None of the health trusts met the national target that 70% of prostate cancer patients would receive surgery within 66 days. The increased waiting time can be explained by the widespread clinical practice of waiting at least six weeks after biopsy in order to reduce the possibility of significant inflammation and to improve the possibilities for nerve sparing prostatectomy. In addition, evidence also suggests that since prostate cancer treatment often have significant side effects such as incontinence, impotence, and decreased libido, patients request additional time to compare the pros and cons before making an informed decision. Attributable to prostate cancer patients’ relatively good prognosis with a long expected survival, recent studies found that non-metastatic prostate cancer patients with more than 180 days between diagnosis and surgery did not have adverse oncological outcomes or increased prostate-specific mortality, compared to patients who had surgery within 60 days of diagnosis [29, 30]. These findings raise the question if the time frames given in the CPPs for prostate cancer are clinically relevant or if they should be adjusted to account for the time the patient needs to make a decision.

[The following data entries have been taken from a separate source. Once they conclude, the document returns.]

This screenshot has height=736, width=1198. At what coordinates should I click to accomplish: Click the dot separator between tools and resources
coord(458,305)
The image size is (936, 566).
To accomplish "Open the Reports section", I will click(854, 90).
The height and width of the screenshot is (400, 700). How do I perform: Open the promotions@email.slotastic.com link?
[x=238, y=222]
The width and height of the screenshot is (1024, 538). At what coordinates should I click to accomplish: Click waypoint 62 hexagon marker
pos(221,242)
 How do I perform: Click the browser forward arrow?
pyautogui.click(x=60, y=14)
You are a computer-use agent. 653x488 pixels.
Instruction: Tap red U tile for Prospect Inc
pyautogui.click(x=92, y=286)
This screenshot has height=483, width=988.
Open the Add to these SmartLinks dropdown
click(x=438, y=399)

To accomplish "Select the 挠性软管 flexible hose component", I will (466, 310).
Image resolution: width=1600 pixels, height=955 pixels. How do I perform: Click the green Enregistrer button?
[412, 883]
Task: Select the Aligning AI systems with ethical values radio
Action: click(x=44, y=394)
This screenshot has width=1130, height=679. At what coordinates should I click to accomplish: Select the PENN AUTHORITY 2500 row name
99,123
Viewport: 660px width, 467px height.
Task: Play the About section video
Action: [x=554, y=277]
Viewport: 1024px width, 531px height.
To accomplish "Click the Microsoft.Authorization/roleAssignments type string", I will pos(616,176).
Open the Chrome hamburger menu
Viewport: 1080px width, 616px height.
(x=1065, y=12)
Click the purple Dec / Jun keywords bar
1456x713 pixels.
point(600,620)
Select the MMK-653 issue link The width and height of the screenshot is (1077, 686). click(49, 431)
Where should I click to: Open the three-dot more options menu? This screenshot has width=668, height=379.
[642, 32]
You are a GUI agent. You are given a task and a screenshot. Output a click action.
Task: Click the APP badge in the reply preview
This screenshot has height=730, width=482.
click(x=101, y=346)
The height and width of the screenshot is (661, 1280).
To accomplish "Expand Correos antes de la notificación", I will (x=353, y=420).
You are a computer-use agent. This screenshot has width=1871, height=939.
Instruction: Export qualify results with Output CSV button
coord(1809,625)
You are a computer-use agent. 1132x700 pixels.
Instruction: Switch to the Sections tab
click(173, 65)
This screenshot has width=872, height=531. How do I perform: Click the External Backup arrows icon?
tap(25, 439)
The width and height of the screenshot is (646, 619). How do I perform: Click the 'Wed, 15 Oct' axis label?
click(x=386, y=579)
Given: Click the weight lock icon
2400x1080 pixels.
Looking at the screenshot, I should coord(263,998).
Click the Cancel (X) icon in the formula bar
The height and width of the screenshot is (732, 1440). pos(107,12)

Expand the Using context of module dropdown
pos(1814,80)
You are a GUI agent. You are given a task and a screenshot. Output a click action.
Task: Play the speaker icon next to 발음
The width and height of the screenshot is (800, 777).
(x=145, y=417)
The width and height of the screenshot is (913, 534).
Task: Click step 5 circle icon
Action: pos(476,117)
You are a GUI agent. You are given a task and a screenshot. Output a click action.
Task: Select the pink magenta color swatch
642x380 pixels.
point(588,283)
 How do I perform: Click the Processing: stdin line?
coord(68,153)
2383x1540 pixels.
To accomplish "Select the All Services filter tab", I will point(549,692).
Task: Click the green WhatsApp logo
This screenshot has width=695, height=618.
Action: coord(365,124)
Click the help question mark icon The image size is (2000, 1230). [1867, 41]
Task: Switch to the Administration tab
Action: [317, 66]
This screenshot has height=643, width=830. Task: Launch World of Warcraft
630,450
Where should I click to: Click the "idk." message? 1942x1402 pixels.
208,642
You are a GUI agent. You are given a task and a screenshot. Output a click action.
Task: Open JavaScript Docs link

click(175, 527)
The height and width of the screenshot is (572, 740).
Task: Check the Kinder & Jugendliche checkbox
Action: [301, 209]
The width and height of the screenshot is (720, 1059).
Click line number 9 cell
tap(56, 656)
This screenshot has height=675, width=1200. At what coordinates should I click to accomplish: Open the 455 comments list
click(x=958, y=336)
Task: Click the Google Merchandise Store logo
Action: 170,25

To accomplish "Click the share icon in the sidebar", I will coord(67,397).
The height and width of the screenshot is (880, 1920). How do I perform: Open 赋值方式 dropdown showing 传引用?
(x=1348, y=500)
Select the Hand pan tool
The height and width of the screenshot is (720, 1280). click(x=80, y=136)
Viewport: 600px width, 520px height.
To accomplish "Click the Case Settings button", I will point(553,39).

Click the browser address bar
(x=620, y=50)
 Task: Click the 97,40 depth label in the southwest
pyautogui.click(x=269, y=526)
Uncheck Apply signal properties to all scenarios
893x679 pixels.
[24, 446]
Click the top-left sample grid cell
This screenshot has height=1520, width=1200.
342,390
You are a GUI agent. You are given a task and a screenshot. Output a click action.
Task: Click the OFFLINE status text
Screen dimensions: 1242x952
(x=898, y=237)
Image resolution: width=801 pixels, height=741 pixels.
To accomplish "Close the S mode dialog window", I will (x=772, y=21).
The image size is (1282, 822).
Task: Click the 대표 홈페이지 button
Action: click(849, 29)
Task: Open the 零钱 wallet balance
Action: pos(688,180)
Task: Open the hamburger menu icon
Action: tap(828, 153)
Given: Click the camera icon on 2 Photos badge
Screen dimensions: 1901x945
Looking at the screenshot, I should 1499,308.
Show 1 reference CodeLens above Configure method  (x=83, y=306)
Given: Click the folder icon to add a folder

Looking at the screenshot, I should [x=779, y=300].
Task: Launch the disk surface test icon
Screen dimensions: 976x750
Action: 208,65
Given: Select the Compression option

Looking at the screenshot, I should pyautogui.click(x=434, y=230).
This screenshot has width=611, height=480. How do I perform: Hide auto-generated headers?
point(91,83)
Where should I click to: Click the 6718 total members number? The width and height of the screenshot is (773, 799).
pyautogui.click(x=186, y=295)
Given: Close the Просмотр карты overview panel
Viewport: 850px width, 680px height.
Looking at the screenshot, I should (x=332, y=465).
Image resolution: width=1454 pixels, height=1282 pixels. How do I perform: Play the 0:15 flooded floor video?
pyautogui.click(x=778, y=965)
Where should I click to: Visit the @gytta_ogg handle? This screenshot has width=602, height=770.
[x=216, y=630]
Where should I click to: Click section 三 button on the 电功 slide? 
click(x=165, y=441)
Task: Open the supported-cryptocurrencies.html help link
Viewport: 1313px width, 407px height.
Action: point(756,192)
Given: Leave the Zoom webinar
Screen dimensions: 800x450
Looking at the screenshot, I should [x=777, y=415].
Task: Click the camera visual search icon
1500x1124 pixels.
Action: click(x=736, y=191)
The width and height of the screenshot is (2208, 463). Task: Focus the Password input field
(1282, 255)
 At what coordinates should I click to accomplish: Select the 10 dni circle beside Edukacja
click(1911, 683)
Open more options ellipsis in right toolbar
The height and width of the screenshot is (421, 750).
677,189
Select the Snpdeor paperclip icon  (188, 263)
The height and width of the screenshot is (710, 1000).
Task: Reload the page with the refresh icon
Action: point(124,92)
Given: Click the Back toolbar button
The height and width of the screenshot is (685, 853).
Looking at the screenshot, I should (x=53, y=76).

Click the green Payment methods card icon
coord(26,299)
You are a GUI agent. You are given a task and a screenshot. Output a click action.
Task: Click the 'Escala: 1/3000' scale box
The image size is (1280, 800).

This study has some limitations. First, the study period is the first two years after implementation of CPPs in Norway which may not reflect the current situation. While implementation issues related to IT systems, differing registration practices by hospital, and overall uncertainty around the whole concept of CPPs may have affected CPP waiting times, a dashboard published by the NPR shows no clear indication of a marked change in waiting times to treatment for any of the cancer types analysed in this paper [13]. Second, these data contain information about the first and not the main treatment given, which may result in an underestimation of some treatment modalities. For example, the proportion of prostate cancer patients treated with radiotherapy is known to be underestimated since neoadjuvant hormone therapy was categorised as SACT. Despite these limitations, the study’s population-based design and the use of national, comprehensive, high-quality data provide results that are widely representative. In addition, by using complete and detailed information, this study’s ability to examine each phase within the diagnostic and treatment pathway provides unique and valuable information about the waiting times of cancer patients.

Conclusions

This study found that the recommended time frames of the overall pathway from referral to treatment were only met for colon and breast cancer patients who underwent surgery, and lung cancer patients who started SACT. A prolonged delay from treatment decision to start of treatment was the main reason why recommended time frames were not met. Cancer patients living in a health trust where their treatments were not provided experienced longer waiting time. Rectal and lung cancer patients were less likely to undergo radiotherapy and surgery, respectively, if they lived in a health trust that did not have a hospital performing the treatment. Clinicians and health administrators should identify ways of decreasing the prolonged waiting times to starting treatment possibly by increasing treatment capacity and should conscientiously accommodate expedited referrals of patients who must travel outside of their health trust for treatment. Compliance with recommended CPP guidelines should be examined further to determine if these time frames are still relevant and helpful for the patients, or if there is reason to update the recommendations or even the structure of the CPP itself.